Keyword(s): AML, MRD, T cell response, Vaccination
Abstract: EP458
Type: E-Poster Presentation
Session title: Acute myeloid leukemia - Clinical
Background
Patients with acute myeloid leukemia (AML) and persistent measurable residual disease (MRD) have a poor prognosis and new treatment modalities for prevention of relapse i.e. by conversion of MRD status are being investigated. In a phase I study it was shown that the allogeneic leukemia-derived dendritic cell vaccine, DCP-001, induces both humoral and cellular immune responses (van de Loosdrecht et al., Cancer Immunol. Immunother. 2018).
Aims
A phase II trial is currently conducted to investigate the ability of DCP-001 to generate an anti-leukemia response in patients with AML in CR but MRD positive and to convert patients to from MRD positive to a MRD negative status (Clinicaltrials.gov: NCT03697707). Immunological analyses are planned to elucidate the height and breadth of the vaccination on the local and systemic immune responses before, during and after the vaccination regimen.
Methods
An intended total of 20 patients (10 at 25e6 and 10 at 50e6 dose) ineligible for HSCT will receive a primary regimen consisting of 4 doses given biweekly (week 0, 2, 4 and 6) followed by the booster regimen with 2 doses (10e6) at week 14 and 18. MRD status (flow cytometry and/or qPCR based according to ELN guidelines) is assessed at baseline, before booster vaccination (week 14) as well as 2 weeks and 3 months after the booster to monitor clinical efficacy of the vaccinations. At present (March 1, 2021), the 25e6 dose cohort has been fully enrolled and most patients have completed the 32 week end of treatment visit, while the 50e6 cohort has been nearly completed with 7 patients having received at least one vaccination.
Results
First analyses of skin biopsies taken 2 days after the 1st, 4th and 6th dose of patients whom have completed the full vaccination schedule showed acute inflammation in the skin reflected by induration and redness of the skin. Infiltrating immune cells consisted mainly of CD4 and CD8 T-cells as well as CD68+ cells .
Flow cytometric analysis on PBMC showed an increase in antigen experienced CD8+ CD137+ T-cells already 2 days after vaccination. After the primary schedule, immune responses to known AML tumor-associated antigens such as PRAME and WT-1 were induced post- DCP-001 vaccination as measured by IFNy ELISPOT. Patients showed multiple detectable responses, either boosted from preexisting or as an induced primary response upon DCP-001 vaccination. Up to a 4-fold median increase to baseline levels after initial vaccinations was detected, in patients with positive ELISPOT responses. After primary vaccinations, retraction of the cellular responses was observed, but could be boosted, with a 1.5 fold median increase compared to pre-boosting levels.

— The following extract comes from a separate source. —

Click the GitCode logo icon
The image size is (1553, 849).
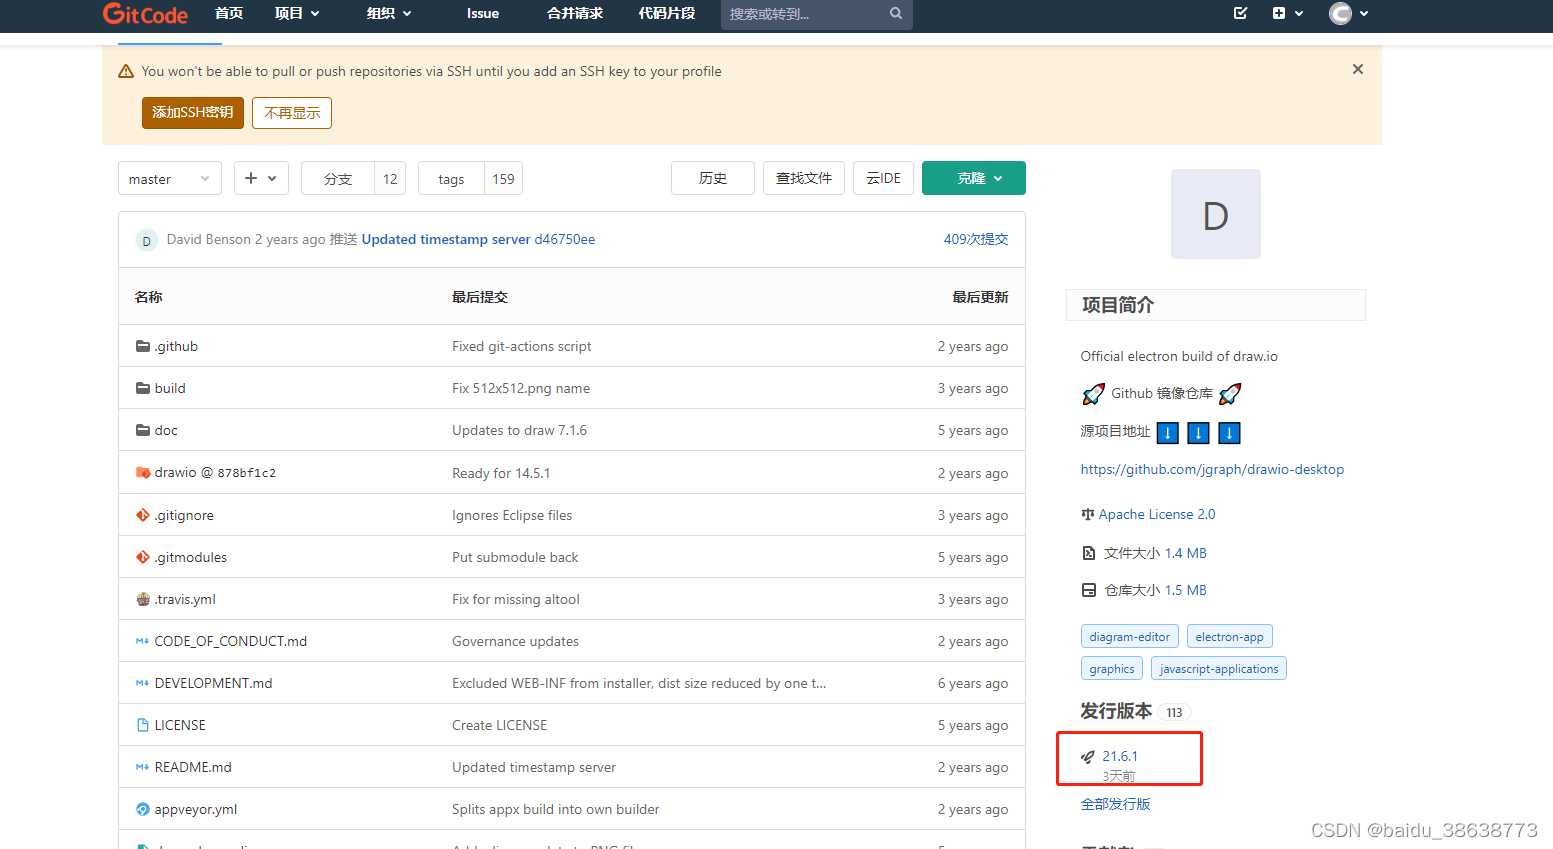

Consecutive samples of 3 patients were analyzed by TCRbeta sequencing and showed increased breadth and height of T-cell clones after DCP-001 vaccination. As DCP-001 is known to induce responses to tumor associated antigens, not only expressed by DCP-001, such a NY-ESO-1, a broad range of different TCRs to several published TAA was detected.
At time of reporting, 2 of 5 patients with immune response data available, MRD negativity was achieved. In both patients multiple antigenic responses after DCP-001 vaccination and high levels of immune cells infiltrates at the injection site were observed.
Conclusion
DCP-001 used as a relapse vaccine in AML patients, showed recruitment of immune cells to the skin, increased cellular responses to a broad range of tumor associated antigens, and resulted in reversion of the MRD status in some patients.